Given text:

Attorney General Eric Holder is warning that the federal government will not look the other way, as it has with medical marijuana, if voters next month make California the first state to legalize pot. Marijuana is illegal under federal law, which drug agents will "vigorously enforce" against anyone carrying, growing or selling it, Holder said.
The comments in a letter to ex-federal drug enforcement chiefs were the attorney general's most direct statement yet against Proposition 19 and set up another showdown with California over marijuana if the measure passes. With Prop 19 leading in the polls, the letter also raised questions about the extent to which federal drug agents would go into communities across the state to catch small-time users and dealers, or whether they even had the resources to do it. Medical marijuana users and experts were skeptical, saying there was little the federal government could do to slow the march to legalization.
"This will be the new industry," said Chris Nelson, 24, who smokes pot to ease recurring back pain and was lined up outside a San Francisco dispensary. "It's taxable new income. So many tourists will flock here like they go to Napa. This will become the new Amsterdam."
If the ballot measure passes, the state would regulate recreational pot use. Adults could possess up to one ounce of the drug and grow small gardens on private property. Local governments would decide whether to allow and tax sales. The Justice Department remains committed to enforcing the Controlled Substances Act in all states, Holder said.
"We will vigorously enforce the CSA against those individuals and organizations that possess, manufacture or distribute marijuana for recreational use, even if such activities are permitted under state law," he wrote.
The letter was dated Wednesday and was obtained by The Associated Press. Holder also said legalizing recreational marijuana would be a "significant impediment" to the government's joint efforts with state and local law enforcement to target drug traffickers, who often distribute pot alongside cocaine and other drugs. The attorney general said the ballot measure's passage would "significantly undermine" efforts to keep California cites and towns safe.

Tasks and exercises:
1 - According to the Proposition 19 article, how much marijuana could adults possess if the ballot measure passed?
2 - Transcribe the stretch of the Proposition 19 article from "Attorney General Eric" through "it, Holder said.".
3 - Summarize the Proposition 19 article in two sentences.

Data listing:
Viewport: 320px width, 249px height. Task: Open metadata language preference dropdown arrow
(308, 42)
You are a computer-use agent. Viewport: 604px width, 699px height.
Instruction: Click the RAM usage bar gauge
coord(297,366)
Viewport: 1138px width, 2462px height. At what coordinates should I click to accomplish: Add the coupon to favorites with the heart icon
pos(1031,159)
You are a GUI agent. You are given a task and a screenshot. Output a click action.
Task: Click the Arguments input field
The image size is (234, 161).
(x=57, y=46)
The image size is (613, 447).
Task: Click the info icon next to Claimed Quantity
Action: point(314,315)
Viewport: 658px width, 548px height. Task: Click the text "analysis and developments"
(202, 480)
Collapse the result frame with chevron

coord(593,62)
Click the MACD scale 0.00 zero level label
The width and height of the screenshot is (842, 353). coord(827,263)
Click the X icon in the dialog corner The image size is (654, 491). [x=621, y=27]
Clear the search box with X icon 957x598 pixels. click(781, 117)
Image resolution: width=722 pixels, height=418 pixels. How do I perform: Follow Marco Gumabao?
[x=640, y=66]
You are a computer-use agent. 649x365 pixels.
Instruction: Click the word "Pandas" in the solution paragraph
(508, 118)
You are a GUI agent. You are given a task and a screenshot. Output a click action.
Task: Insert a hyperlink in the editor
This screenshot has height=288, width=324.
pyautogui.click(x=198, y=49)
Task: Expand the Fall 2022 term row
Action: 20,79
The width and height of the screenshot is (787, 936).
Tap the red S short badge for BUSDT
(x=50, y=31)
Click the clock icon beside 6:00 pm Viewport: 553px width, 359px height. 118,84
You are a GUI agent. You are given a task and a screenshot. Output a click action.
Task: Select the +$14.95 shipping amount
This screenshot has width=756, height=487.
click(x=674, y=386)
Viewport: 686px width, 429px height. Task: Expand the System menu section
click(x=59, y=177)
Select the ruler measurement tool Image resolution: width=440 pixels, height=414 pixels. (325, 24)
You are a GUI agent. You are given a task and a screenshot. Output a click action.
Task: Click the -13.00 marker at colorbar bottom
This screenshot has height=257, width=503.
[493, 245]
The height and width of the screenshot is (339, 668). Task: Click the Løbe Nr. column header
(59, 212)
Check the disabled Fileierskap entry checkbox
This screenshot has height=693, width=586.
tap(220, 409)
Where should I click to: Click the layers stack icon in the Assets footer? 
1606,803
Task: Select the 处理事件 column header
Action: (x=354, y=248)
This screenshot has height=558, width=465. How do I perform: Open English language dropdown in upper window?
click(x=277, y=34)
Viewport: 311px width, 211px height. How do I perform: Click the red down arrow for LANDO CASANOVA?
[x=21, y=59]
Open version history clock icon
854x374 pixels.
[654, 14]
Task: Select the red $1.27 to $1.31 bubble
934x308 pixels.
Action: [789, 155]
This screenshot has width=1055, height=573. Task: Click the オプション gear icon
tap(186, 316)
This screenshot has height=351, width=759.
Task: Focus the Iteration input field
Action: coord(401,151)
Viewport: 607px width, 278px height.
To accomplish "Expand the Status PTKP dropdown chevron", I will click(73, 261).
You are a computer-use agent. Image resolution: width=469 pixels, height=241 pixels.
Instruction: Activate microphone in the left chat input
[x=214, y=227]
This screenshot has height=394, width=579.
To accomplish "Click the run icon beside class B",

List of solutions:
1 - Up to one ounce.

2 -
Attorney General Eric Holder is warning that the federal government will not look the other way, as it has with medical marijuana, if voters next month make California the first state to legalize pot. Marijuana is illegal under federal law, which drug agents will "vigorously enforce" against anyone carrying, growing or selling it, Holder said.

3 - In a letter, Attorney General Eric Holder warned that federal drug agents would vigorously enforce federal marijuana law in California even if voters passed Proposition 19, which would have the state regulate recreational pot use. Medical marijuana users and experts were skeptical and said there was little the federal government could do to slow the march to legalization.